### Material provided ###

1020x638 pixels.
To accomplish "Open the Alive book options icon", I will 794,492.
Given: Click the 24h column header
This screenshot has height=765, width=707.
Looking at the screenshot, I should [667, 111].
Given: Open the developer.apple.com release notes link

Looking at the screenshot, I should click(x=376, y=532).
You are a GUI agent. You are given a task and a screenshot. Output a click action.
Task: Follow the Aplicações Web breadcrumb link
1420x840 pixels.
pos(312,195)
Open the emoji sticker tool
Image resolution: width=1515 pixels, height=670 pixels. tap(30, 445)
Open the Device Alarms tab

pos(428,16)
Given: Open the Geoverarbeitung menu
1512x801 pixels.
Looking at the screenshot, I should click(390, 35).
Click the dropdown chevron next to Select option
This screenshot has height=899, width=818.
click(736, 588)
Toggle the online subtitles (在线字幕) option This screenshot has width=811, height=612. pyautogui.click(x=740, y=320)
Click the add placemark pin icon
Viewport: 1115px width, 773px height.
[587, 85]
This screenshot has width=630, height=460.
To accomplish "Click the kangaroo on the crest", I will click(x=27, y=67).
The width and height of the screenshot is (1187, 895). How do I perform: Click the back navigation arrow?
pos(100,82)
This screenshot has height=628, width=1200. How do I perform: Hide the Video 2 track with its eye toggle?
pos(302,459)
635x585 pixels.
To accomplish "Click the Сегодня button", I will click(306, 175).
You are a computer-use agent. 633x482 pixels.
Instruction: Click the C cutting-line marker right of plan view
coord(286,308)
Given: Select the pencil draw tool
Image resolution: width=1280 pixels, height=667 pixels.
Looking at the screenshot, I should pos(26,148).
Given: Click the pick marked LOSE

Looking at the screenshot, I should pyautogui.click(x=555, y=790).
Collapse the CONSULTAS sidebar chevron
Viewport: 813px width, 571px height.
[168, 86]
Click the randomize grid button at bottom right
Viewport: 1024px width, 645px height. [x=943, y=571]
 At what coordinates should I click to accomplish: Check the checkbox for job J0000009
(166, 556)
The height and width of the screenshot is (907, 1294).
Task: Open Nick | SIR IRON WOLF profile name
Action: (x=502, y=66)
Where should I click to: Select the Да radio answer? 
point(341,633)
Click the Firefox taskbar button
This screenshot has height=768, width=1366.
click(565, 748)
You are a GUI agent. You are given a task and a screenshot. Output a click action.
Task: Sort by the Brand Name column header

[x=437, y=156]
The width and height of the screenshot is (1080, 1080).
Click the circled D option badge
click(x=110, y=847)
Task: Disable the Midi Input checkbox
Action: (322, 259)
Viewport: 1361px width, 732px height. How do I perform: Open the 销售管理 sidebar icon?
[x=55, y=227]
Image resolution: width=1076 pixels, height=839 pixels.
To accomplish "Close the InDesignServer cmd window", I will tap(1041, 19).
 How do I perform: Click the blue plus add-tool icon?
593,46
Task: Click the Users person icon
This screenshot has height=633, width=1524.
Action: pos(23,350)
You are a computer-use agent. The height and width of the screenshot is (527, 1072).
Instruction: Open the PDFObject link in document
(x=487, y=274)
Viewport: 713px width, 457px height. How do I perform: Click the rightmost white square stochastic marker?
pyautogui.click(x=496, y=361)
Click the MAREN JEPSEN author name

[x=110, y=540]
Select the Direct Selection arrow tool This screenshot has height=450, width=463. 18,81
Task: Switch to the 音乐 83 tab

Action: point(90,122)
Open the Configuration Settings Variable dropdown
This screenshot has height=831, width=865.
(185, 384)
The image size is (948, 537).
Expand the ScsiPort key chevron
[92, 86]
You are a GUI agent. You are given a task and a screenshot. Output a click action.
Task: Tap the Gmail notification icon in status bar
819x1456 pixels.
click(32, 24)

###

**What you will do:** Transcribe every entry verbatim.

**Task response:**
1020x638 pixels.
To accomplish "Open the Alive book options icon", I will 794,492.
Given: Click the 24h column header
This screenshot has height=765, width=707.
Looking at the screenshot, I should [667, 111].
Given: Open the developer.apple.com release notes link

Looking at the screenshot, I should click(x=376, y=532).
You are a GUI agent. You are given a task and a screenshot. Output a click action.
Task: Follow the Aplicações Web breadcrumb link
1420x840 pixels.
pos(312,195)
Open the emoji sticker tool
Image resolution: width=1515 pixels, height=670 pixels. tap(30, 445)
Open the Device Alarms tab

pos(428,16)
Given: Open the Geoverarbeitung menu
1512x801 pixels.
Looking at the screenshot, I should click(390, 35).
Click the dropdown chevron next to Select option
This screenshot has height=899, width=818.
click(736, 588)
Toggle the online subtitles (在线字幕) option This screenshot has width=811, height=612. pyautogui.click(x=740, y=320)
Click the add placemark pin icon
Viewport: 1115px width, 773px height.
[587, 85]
This screenshot has width=630, height=460.
To accomplish "Click the kangaroo on the crest", I will click(x=27, y=67).
The width and height of the screenshot is (1187, 895). How do I perform: Click the back navigation arrow?
pos(100,82)
This screenshot has height=628, width=1200. How do I perform: Hide the Video 2 track with its eye toggle?
pos(302,459)
635x585 pixels.
To accomplish "Click the Сегодня button", I will click(306, 175).
You are a computer-use agent. 633x482 pixels.
Instruction: Click the C cutting-line marker right of plan view
coord(286,308)
Given: Select the pencil draw tool
Image resolution: width=1280 pixels, height=667 pixels.
Looking at the screenshot, I should pos(26,148).
Given: Click the pick marked LOSE

Looking at the screenshot, I should pyautogui.click(x=555, y=790).
Collapse the CONSULTAS sidebar chevron
Viewport: 813px width, 571px height.
[168, 86]
Click the randomize grid button at bottom right
Viewport: 1024px width, 645px height. [x=943, y=571]
 At what coordinates should I click to accomplish: Check the checkbox for job J0000009
(166, 556)
The height and width of the screenshot is (907, 1294).
Task: Open Nick | SIR IRON WOLF profile name
Action: (x=502, y=66)
Where should I click to: Select the Да radio answer? 
point(341,633)
Click the Firefox taskbar button
This screenshot has height=768, width=1366.
click(565, 748)
You are a GUI agent. You are given a task and a screenshot. Output a click action.
Task: Sort by the Brand Name column header

[x=437, y=156]
The width and height of the screenshot is (1080, 1080).
Click the circled D option badge
click(x=110, y=847)
Task: Disable the Midi Input checkbox
Action: (322, 259)
Viewport: 1361px width, 732px height. How do I perform: Open the 销售管理 sidebar icon?
[x=55, y=227]
Image resolution: width=1076 pixels, height=839 pixels.
To accomplish "Close the InDesignServer cmd window", I will tap(1041, 19).
 How do I perform: Click the blue plus add-tool icon?
593,46
Task: Click the Users person icon
This screenshot has height=633, width=1524.
Action: pos(23,350)
You are a computer-use agent. The height and width of the screenshot is (527, 1072).
Instruction: Open the PDFObject link in document
(x=487, y=274)
Viewport: 713px width, 457px height. How do I perform: Click the rightmost white square stochastic marker?
pyautogui.click(x=496, y=361)
Click the MAREN JEPSEN author name

[x=110, y=540]
Select the Direct Selection arrow tool This screenshot has height=450, width=463. 18,81
Task: Switch to the 音乐 83 tab

Action: point(90,122)
Open the Configuration Settings Variable dropdown
This screenshot has height=831, width=865.
(185, 384)
The image size is (948, 537).
Expand the ScsiPort key chevron
[92, 86]
You are a GUI agent. You are given a task and a screenshot. Output a click action.
Task: Tap the Gmail notification icon in status bar
819x1456 pixels.
click(32, 24)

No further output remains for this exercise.